L’addio a Mascia e l’ira dei sindacati

Da un paio di giorni Raffaele Mascia non è più capo della squadra mobile di Imperia. Rimane in sella, per ora, il questore Luigi Mauriello, ritenuto responsabile del trasferimento di Mascia, capo della mobile imperiese, molto attento, da anni, a non sottovalutare il problema dell’infiltrazione delle mafie in Liguria. Un ambito che le recenti notizie di cronaca non permettono più di ignorare. Una volta erano gli stabilimenti balneari e i bar a bruciare. A grappoli, talvolta, falò nella notte tanto vistosi quanto “facilmente”, per alcuni, derubricabili come ennesimo corto circuito. Ora la situazione si è un po’ più complicata: la commissione ispettiva a Bordighera, gli arresti, le inchieste che vedono, a livello locale e regionale, sempre più compromessi i salotti della politica non possono che far ritenere quello della criminalità organizzata di tipo mafioso, il problema principale di questo scorcio di Liguria.

Ponente?

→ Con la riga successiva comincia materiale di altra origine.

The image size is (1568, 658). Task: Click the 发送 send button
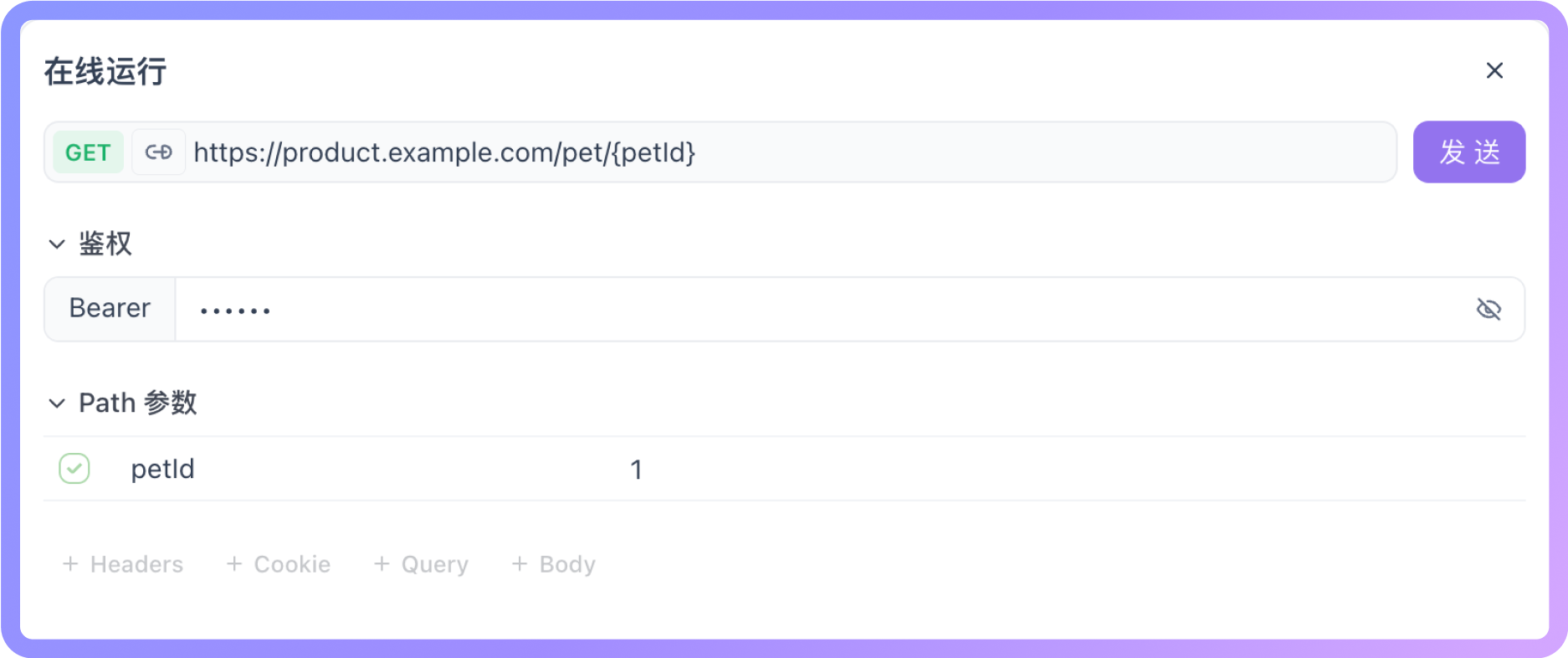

Nulla da segnalare

La contrapposizione tra Mascia e Mauriello si giocava anche su questo. Il questore nelle sortite pubbliche aveva spesso minimizzato il problema, ritenendo che la priorità, per la provincia di Imperia, fosse quella dell’immigrazione clandestina. Una provincia sana del nord, senza particolari problemi. Un’analisi che Mauriello avrà modo di ribadire ma che appare chiara già al suo arrivo come sottolineato in una citazione riportata dal giornale “Il Secolo XIX”: «Sono in città da due giorni ma mi sono già fatto un quadro generale della situazione che, mi sembra, dimostra che nel Ponente ligure non ci sono allarmi in tema di criminalità organizzata e mafiosa» (10 gennaio 2008). Puntualizzando l’anno seguente: «Nel Ponente ligure il fenomeno più preoccupante è quello dell’immigrazione clandestina, insieme a quello dei reati contro il patrimonio: furti in appartamento, scippi e borseggi» (12 maggio 2009). Purtroppo però, per il Ponente, inizia una escalation che porta subbuglio in tutta la provincia: non si contano gli incendi, gli arresti, i reati spia che confermano ciò che da anni magistrati ed esperti dicono: la provincia è profondamente infiltrata dalle mafie.

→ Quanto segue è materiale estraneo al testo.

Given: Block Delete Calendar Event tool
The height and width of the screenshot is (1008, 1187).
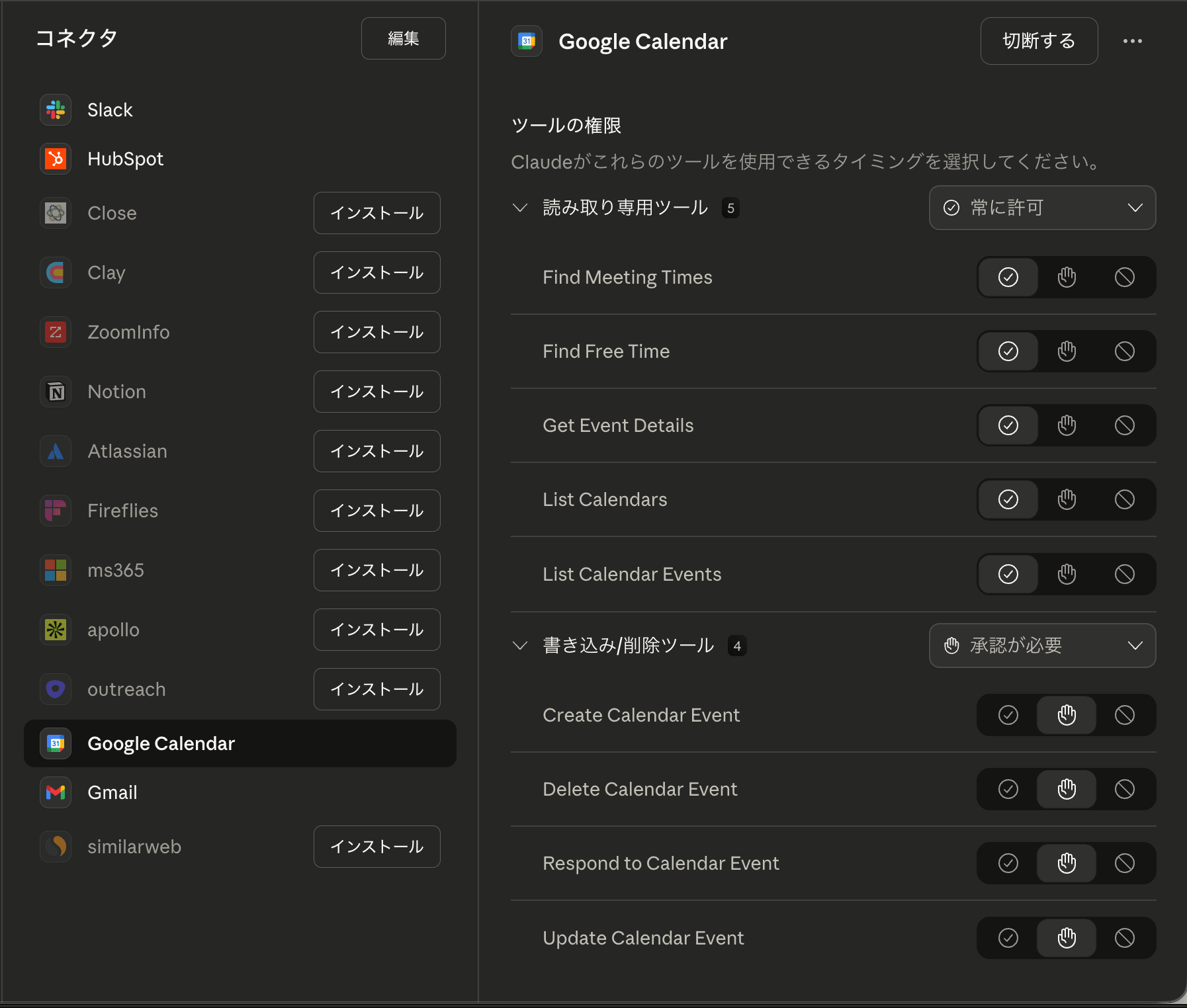Looking at the screenshot, I should tap(1124, 789).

A combattere spesso con armi spuntate sono le forze di polizia da un lato, con tagli di organico significativi, e anche le procure, spesso con elementi insufficienti come ribadirà il nuovo procuratore di San Remo, il dottor Cavallone. Le recenti indagini, anche di livello nazionale come l’operazione “Il Crimine” hanno dato risposte e confermato le intuizioni di Mascia. Lo stesso caso di Bordighera, comune dove attualmente è al lavoro una commissione prefettizia per appurare l’infiltrazione nel tessuto politico di esponenti mafiosi, ha di fatto dato credito a indagine che da tempo Mascia portava avanti. Ora che i casi sono esplosi, il trasferimento.